«O sr. Conselheiro preocupa-se com o mar e com os binómios que nós temos, detecção de drogas e pessoas e busca e salvamento», começou por dizer o Comandante da GNR, em declarações aos jornalistas. «Vamos aumentar esses meios, tanto os marítimos, a parte da fiscalização das Pescas e os recursos marítimos como também nos cães, detecção de drogas e pessoas», adiantou. O processo já esta em andamento. O Comandante da GNR espera receber os novos meios «já em Fevereiro».

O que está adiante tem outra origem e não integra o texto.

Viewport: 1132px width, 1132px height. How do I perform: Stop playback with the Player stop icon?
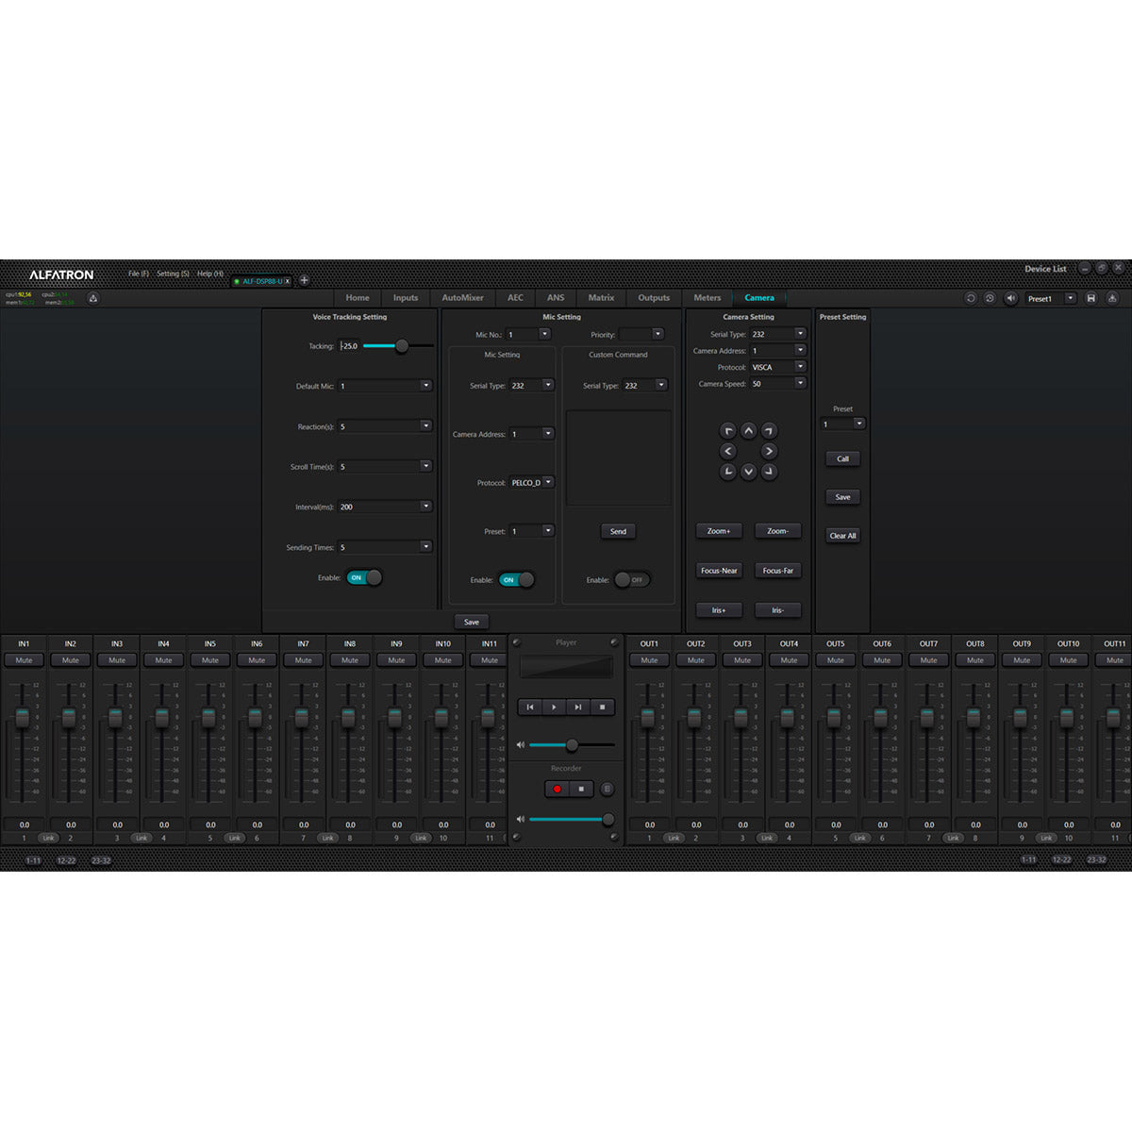point(600,707)
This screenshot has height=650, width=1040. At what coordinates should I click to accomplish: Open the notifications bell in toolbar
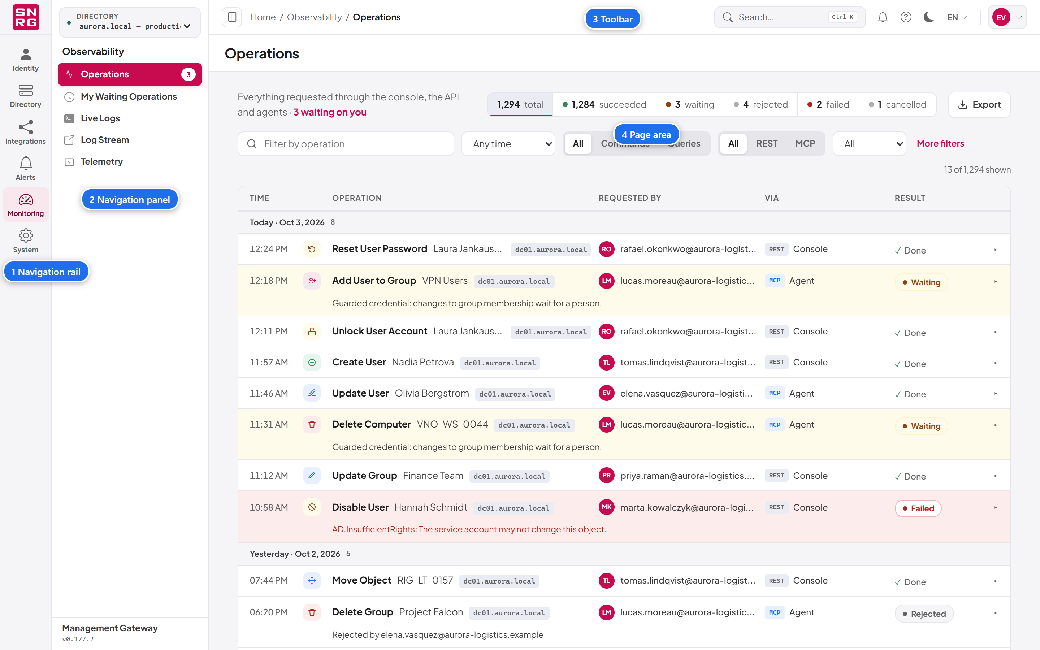tap(882, 17)
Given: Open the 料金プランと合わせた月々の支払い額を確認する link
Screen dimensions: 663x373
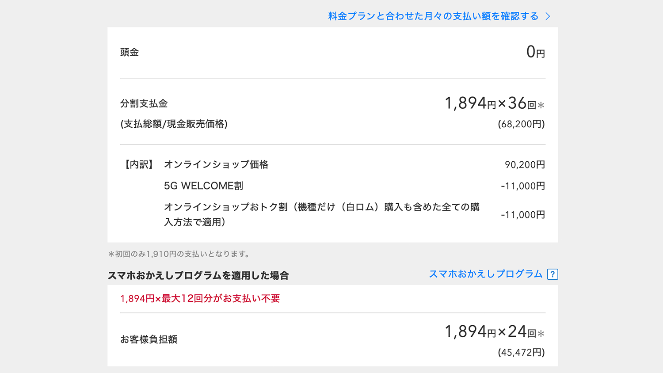Looking at the screenshot, I should [433, 16].
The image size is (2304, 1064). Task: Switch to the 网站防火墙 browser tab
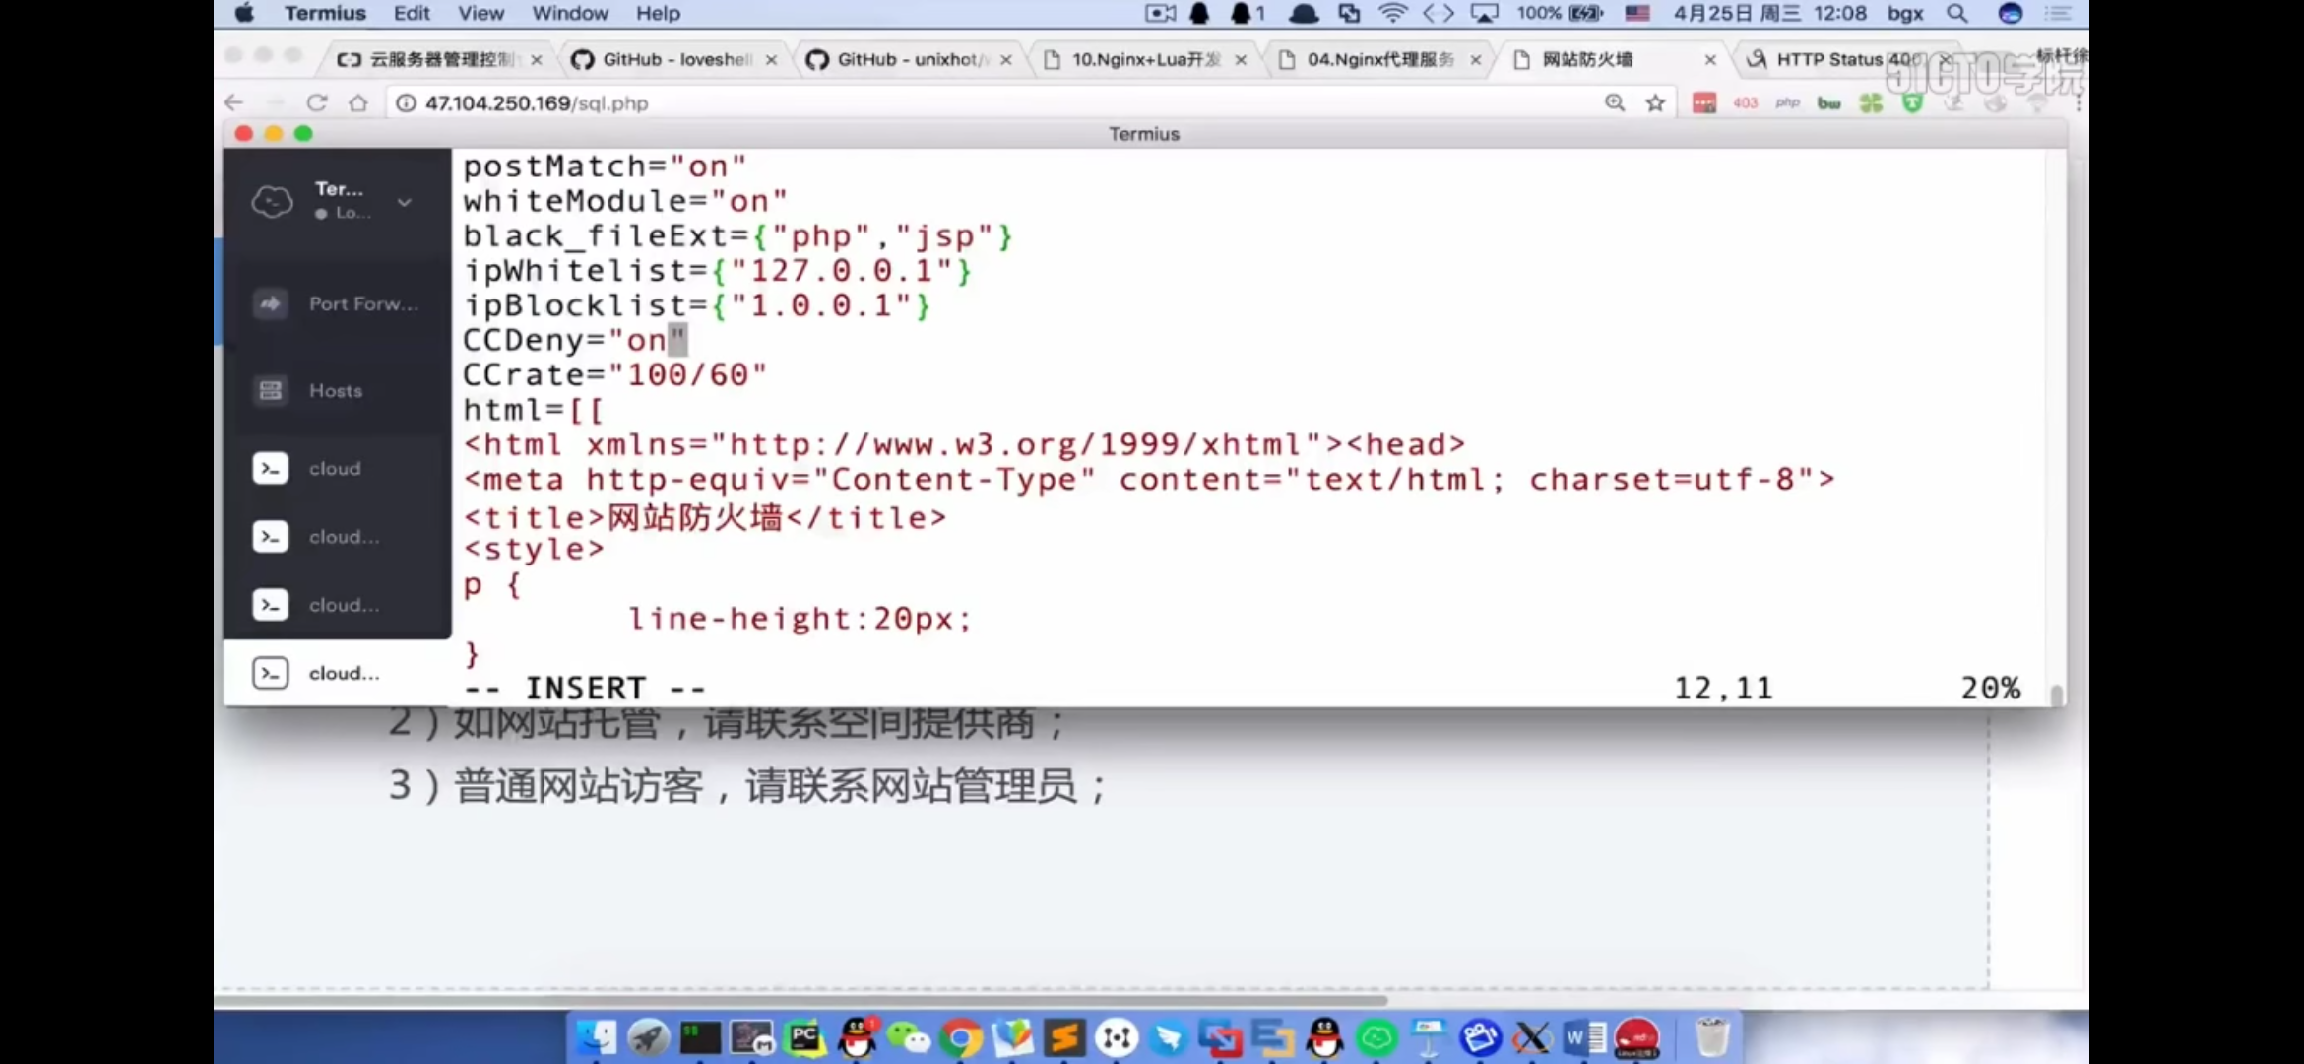click(x=1588, y=59)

No que se refere à missão de detecção de pessoas, busca e salvamento, esclareceu que é um trabalho que «é já feito por um militar que já estava na Madeira e que foi tirar um curso para ter essa valência» para «poder ajudar, infelizmente, no desaparecimento de pessoas como tem acontecido» como «há pouco tempo na Ribeira Brava e Ponta do Pargo».
Quanto à dotação de mais recursos humanos, referiu que «não há uma previsão, tudo decorre dos cursos que vão acontecendo, isso é algo que é natural, depois poderá vir algum efectivo ou ir alguém para o continente e vir» tendo adiantado que «felizmente, poucos, são aqueles que não são naturais da Madeira mas ainda temos alguns que são oriundos do continente, que vêm, fazem a sua comissão durante um período e depois são substituídos».
A GNR tem, actualmente, 186 efectivos na Região. Se são ou não suficientes, o Tenente-Coronel José Saraiva Gomes reiterou que «não há ninguém que possa referir que os meios são suficientes, os meios normalmente são sempre escassos, tanto os meios humanos como os meios materiais» tendo garantido que «nós temos tentado sempre ajustar esses meios que temos à realidade e à nossa missão» e «é isso que nós todos temos estado a tentar fazer, em todas as instituições públicas ou privadas e felizmente tem-se conseguido ter esse equilíbrio que é necessário para continuar a cumprir a missão» a qual «continua a ser cumprida e espero que cada vez melhor».